Please print the data that follows, keeping every line exact.

(Stored data entries)
╭──

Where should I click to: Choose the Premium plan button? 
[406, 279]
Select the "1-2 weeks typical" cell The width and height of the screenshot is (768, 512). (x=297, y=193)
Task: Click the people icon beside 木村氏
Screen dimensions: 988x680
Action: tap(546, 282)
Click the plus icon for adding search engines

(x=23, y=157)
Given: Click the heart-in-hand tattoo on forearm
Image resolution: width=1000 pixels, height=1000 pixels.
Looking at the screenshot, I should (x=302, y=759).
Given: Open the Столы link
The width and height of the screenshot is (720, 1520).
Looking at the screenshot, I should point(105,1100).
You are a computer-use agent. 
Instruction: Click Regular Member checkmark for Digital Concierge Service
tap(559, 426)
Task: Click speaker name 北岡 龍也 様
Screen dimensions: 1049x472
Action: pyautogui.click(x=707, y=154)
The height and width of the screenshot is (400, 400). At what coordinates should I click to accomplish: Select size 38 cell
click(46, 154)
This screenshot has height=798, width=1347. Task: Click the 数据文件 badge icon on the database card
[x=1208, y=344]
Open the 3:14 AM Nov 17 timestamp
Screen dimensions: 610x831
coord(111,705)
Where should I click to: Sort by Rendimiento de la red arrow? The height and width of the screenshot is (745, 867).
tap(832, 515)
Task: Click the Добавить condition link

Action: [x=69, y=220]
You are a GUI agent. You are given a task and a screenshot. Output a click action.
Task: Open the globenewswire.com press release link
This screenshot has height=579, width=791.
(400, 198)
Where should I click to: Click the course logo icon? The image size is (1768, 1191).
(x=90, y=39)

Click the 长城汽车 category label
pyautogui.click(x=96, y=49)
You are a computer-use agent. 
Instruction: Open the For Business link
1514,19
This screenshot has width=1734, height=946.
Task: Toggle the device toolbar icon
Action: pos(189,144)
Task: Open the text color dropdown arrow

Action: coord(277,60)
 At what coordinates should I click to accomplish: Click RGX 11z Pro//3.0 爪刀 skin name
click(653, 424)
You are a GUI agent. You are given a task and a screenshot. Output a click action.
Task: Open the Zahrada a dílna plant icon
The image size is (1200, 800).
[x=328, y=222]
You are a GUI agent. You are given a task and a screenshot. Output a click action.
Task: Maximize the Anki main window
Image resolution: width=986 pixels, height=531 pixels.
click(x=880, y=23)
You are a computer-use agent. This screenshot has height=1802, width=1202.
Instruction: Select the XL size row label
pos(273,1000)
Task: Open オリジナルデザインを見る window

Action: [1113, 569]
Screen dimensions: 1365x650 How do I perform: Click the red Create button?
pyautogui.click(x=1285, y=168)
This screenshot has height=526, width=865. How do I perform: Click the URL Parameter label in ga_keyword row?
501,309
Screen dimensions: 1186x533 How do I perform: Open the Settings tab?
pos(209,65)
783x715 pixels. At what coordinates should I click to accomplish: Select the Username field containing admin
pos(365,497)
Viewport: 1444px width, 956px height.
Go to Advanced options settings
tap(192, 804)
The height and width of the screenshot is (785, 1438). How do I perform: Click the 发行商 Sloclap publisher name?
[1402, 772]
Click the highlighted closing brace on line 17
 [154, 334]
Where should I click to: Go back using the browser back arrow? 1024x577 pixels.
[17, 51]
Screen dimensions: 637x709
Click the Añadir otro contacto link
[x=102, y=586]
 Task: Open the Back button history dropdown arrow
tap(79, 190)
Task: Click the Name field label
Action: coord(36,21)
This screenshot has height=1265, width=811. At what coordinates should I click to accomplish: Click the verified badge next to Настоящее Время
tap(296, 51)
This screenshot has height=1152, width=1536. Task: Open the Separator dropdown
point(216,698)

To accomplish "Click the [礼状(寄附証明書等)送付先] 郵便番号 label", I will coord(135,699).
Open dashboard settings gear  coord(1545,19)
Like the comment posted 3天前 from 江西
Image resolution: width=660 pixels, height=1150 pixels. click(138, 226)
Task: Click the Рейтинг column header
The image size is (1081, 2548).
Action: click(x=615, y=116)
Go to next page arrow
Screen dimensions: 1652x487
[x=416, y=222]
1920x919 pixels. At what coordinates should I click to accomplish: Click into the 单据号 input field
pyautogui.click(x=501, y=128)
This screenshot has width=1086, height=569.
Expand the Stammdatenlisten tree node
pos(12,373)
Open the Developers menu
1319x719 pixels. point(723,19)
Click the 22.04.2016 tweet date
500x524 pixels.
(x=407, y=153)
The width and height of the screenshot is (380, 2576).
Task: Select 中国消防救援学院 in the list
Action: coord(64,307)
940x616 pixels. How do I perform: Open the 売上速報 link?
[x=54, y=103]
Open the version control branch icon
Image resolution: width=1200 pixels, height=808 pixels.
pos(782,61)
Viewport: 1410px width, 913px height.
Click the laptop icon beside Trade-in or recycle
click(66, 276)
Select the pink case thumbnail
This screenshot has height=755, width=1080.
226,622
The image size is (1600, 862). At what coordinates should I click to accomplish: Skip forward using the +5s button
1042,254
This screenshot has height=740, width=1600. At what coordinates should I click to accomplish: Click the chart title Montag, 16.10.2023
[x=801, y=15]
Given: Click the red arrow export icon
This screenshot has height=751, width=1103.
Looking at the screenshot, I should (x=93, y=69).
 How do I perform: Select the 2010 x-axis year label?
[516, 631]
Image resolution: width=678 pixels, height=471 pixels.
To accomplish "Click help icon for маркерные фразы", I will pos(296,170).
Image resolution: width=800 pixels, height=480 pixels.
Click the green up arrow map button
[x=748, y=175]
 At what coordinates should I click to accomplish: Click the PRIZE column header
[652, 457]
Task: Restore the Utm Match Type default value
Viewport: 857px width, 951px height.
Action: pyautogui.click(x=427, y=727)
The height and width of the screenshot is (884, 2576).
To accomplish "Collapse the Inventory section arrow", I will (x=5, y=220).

╰──

TASK RESPONSE:
Where should I click to: Choose the Premium plan button? 
[406, 279]
Select the "1-2 weeks typical" cell The width and height of the screenshot is (768, 512). (x=297, y=193)
Task: Click the people icon beside 木村氏
Screen dimensions: 988x680
Action: tap(546, 282)
Click the plus icon for adding search engines

(x=23, y=157)
Given: Click the heart-in-hand tattoo on forearm
Image resolution: width=1000 pixels, height=1000 pixels.
Looking at the screenshot, I should (x=302, y=759).
Given: Open the Столы link
The width and height of the screenshot is (720, 1520).
Looking at the screenshot, I should point(105,1100).
You are a computer-use agent. 
Instruction: Click Regular Member checkmark for Digital Concierge Service
tap(559, 426)
Task: Click speaker name 北岡 龍也 様
Screen dimensions: 1049x472
Action: pyautogui.click(x=707, y=154)
The height and width of the screenshot is (400, 400). At what coordinates should I click to accomplish: Select size 38 cell
click(46, 154)
This screenshot has height=798, width=1347. Task: Click the 数据文件 badge icon on the database card
[x=1208, y=344]
Open the 3:14 AM Nov 17 timestamp
Screen dimensions: 610x831
coord(111,705)
Where should I click to: Sort by Rendimiento de la red arrow? The height and width of the screenshot is (745, 867).
tap(832, 515)
Task: Click the Добавить condition link

Action: [x=69, y=220]
You are a GUI agent. You are given a task and a screenshot. Output a click action.
Task: Open the globenewswire.com press release link
This screenshot has height=579, width=791.
(400, 198)
Where should I click to: Click the course logo icon? The image size is (1768, 1191).
(x=90, y=39)

Click the 长城汽车 category label
pyautogui.click(x=96, y=49)
You are a computer-use agent. 
Instruction: Open the For Business link
1514,19
This screenshot has width=1734, height=946.
Task: Toggle the device toolbar icon
Action: pos(189,144)
Task: Open the text color dropdown arrow

Action: coord(277,60)
 At what coordinates should I click to accomplish: Click RGX 11z Pro//3.0 爪刀 skin name
click(653, 424)
You are a GUI agent. You are given a task and a screenshot. Output a click action.
Task: Open the Zahrada a dílna plant icon
The image size is (1200, 800).
[x=328, y=222]
You are a GUI agent. You are given a task and a screenshot. Output a click action.
Task: Maximize the Anki main window
Image resolution: width=986 pixels, height=531 pixels.
click(x=880, y=23)
You are a computer-use agent. This screenshot has height=1802, width=1202.
Instruction: Select the XL size row label
pos(273,1000)
Task: Open オリジナルデザインを見る window

Action: [1113, 569]
Screen dimensions: 1365x650 How do I perform: Click the red Create button?
pyautogui.click(x=1285, y=168)
This screenshot has height=526, width=865. How do I perform: Click the URL Parameter label in ga_keyword row?
501,309
Screen dimensions: 1186x533 How do I perform: Open the Settings tab?
pos(209,65)
783x715 pixels. At what coordinates should I click to accomplish: Select the Username field containing admin
pos(365,497)
Viewport: 1444px width, 956px height.
Go to Advanced options settings
tap(192, 804)
The height and width of the screenshot is (785, 1438). How do I perform: Click the 发行商 Sloclap publisher name?
[1402, 772]
Click the highlighted closing brace on line 17
 [154, 334]
Where should I click to: Go back using the browser back arrow? 1024x577 pixels.
[17, 51]
Screen dimensions: 637x709
Click the Añadir otro contacto link
[x=102, y=586]
 Task: Open the Back button history dropdown arrow
tap(79, 190)
Task: Click the Name field label
Action: coord(36,21)
This screenshot has height=1265, width=811. At what coordinates should I click to accomplish: Click the verified badge next to Настоящее Время
tap(296, 51)
This screenshot has height=1152, width=1536. Task: Open the Separator dropdown
point(216,698)

To accomplish "Click the [礼状(寄附証明書等)送付先] 郵便番号 label", I will coord(135,699).
Open dashboard settings gear  coord(1545,19)
Like the comment posted 3天前 from 江西
Image resolution: width=660 pixels, height=1150 pixels. click(138, 226)
Task: Click the Рейтинг column header
The image size is (1081, 2548).
Action: click(x=615, y=116)
Go to next page arrow
Screen dimensions: 1652x487
[x=416, y=222]
1920x919 pixels. At what coordinates should I click to accomplish: Click into the 单据号 input field
pyautogui.click(x=501, y=128)
This screenshot has width=1086, height=569.
Expand the Stammdatenlisten tree node
pos(12,373)
Open the Developers menu
1319x719 pixels. point(723,19)
Click the 22.04.2016 tweet date
500x524 pixels.
(x=407, y=153)
The width and height of the screenshot is (380, 2576).
Task: Select 中国消防救援学院 in the list
Action: coord(64,307)
940x616 pixels. How do I perform: Open the 売上速報 link?
[x=54, y=103]
Open the version control branch icon
Image resolution: width=1200 pixels, height=808 pixels.
pos(782,61)
Viewport: 1410px width, 913px height.
Click the laptop icon beside Trade-in or recycle
click(66, 276)
Select the pink case thumbnail
This screenshot has height=755, width=1080.
226,622
The image size is (1600, 862). At what coordinates should I click to accomplish: Skip forward using the +5s button
1042,254
This screenshot has height=740, width=1600. At what coordinates should I click to accomplish: Click the chart title Montag, 16.10.2023
[x=801, y=15]
Given: Click the red arrow export icon
This screenshot has height=751, width=1103.
Looking at the screenshot, I should (x=93, y=69).
 How do I perform: Select the 2010 x-axis year label?
[516, 631]
Image resolution: width=678 pixels, height=471 pixels.
To accomplish "Click help icon for маркерные фразы", I will pos(296,170).
Image resolution: width=800 pixels, height=480 pixels.
Click the green up arrow map button
[x=748, y=175]
 At what coordinates should I click to accomplish: Click the PRIZE column header
[652, 457]
Task: Restore the Utm Match Type default value
Viewport: 857px width, 951px height.
Action: pyautogui.click(x=427, y=727)
The height and width of the screenshot is (884, 2576).
To accomplish "Collapse the Inventory section arrow", I will (x=5, y=220).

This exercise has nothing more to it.